The Shape of the Meaning Organization

A very interesting article I just read by a fellow named Umair Haque . . .

Umair Haque is Director of the Havas Media Lab and author of The New Capitalist Manifesto: Building a Disruptively Better Business. He also founded Bubblegeneration, an agenda-setting advisory boutique that shaped strategies across media and consumer industries.

New Year’s resolutions: what are they really about? I’d say that they’re about habits — and especially about breaking the less than beneficial ones. So here’s a thought. As I’ve argued here and in my book (officially published today!), it’s the behavior of industrial age institutions — corporations, banks, governments — that’s the invisible fist of this great crisis. Instead of creating enduring, authentic value for people, they’re consistently, systematically, one might say habitually extracting wealth from them — and the result is the game of musical chairs writ large that is this crisis.

What are the habits of this whirling machine? Roughly, I’d suggest that they’re strategy, marketing, finance, and the rest of the drear, dismal, passionless stuff that makes most of us snooze through meetings and dread the arrival of Monday morning, dilberting our joint prosperity, perpetually disappointing our ever-more apathetic customers, and gleefully embezzling from the future.

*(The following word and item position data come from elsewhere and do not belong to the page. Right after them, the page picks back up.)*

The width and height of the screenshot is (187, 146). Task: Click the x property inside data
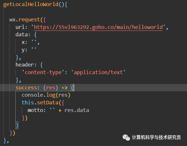click(x=23, y=42)
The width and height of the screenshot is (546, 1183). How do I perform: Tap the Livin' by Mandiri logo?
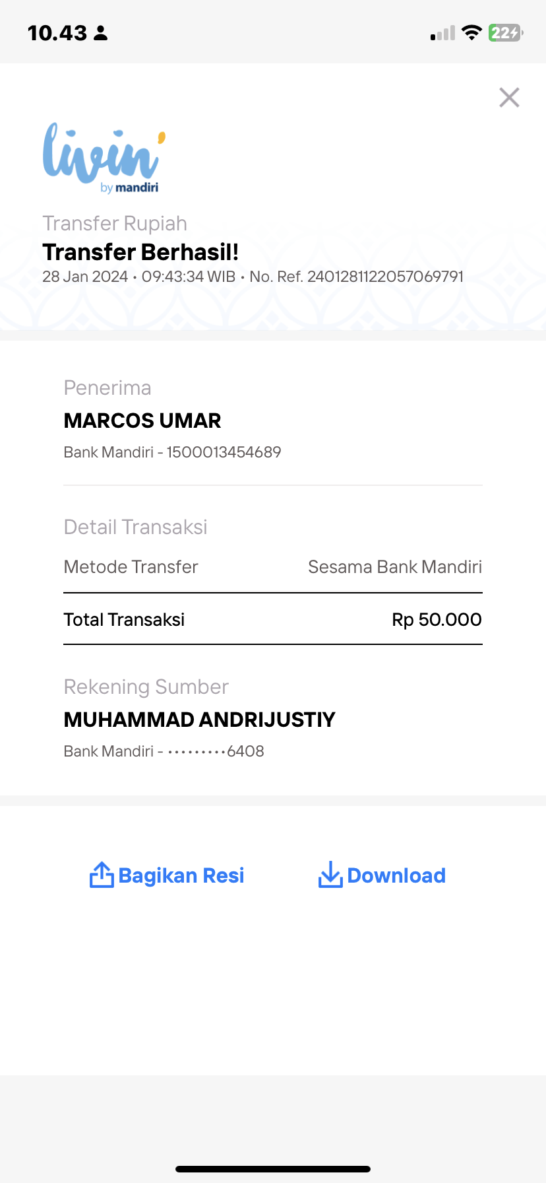coord(104,158)
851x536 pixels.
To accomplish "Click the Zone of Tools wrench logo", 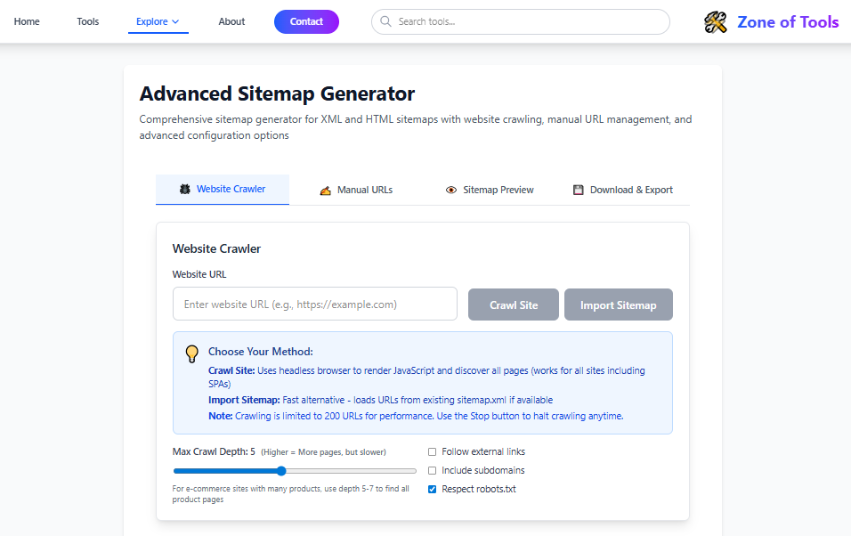I will click(x=716, y=22).
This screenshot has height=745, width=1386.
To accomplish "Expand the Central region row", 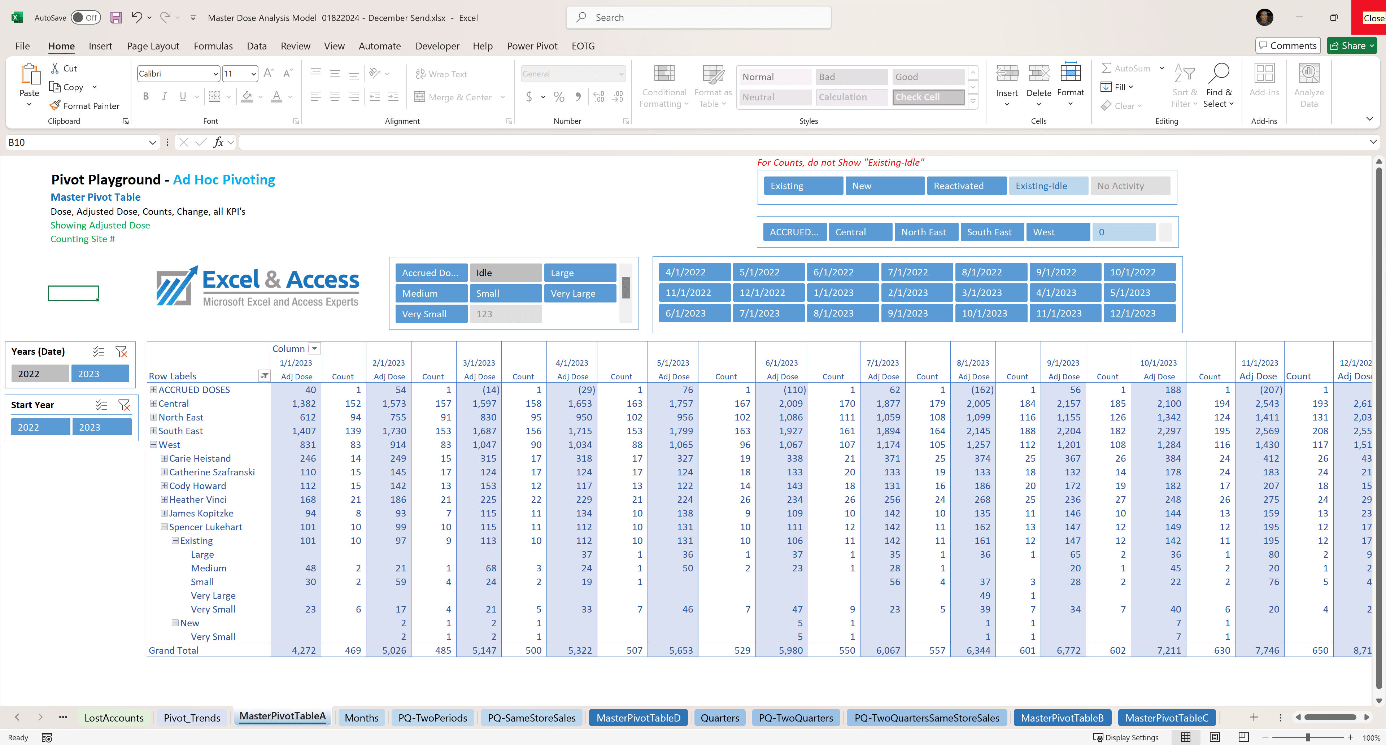I will [154, 403].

I’d suggest that the economic historians of the 23rd century are going to look back on the economies, markets, and organizations of the 20th the way we look back on the debtors’ prisons, indentured servitude, and mercantile colonialism of the 18th. “How,” I bet they’ll ask themselves, “could they spend their time, energy, and resources — their very lives — in pursuit of the trivial and the inconsequential, the pedestrian and the pointless, the predatory and the predictable? Especially when confronted by a Great Stagnation, why didn’t they rethink their suffocatingly, stultifyingly self-destructive habits?”

It’s well past time to begin imagining an organization of a radically different kind — one that takes a quantum leap beyond strategy, marketing, and finance into a novel galaxy of unexplored, untapped economic possibilities.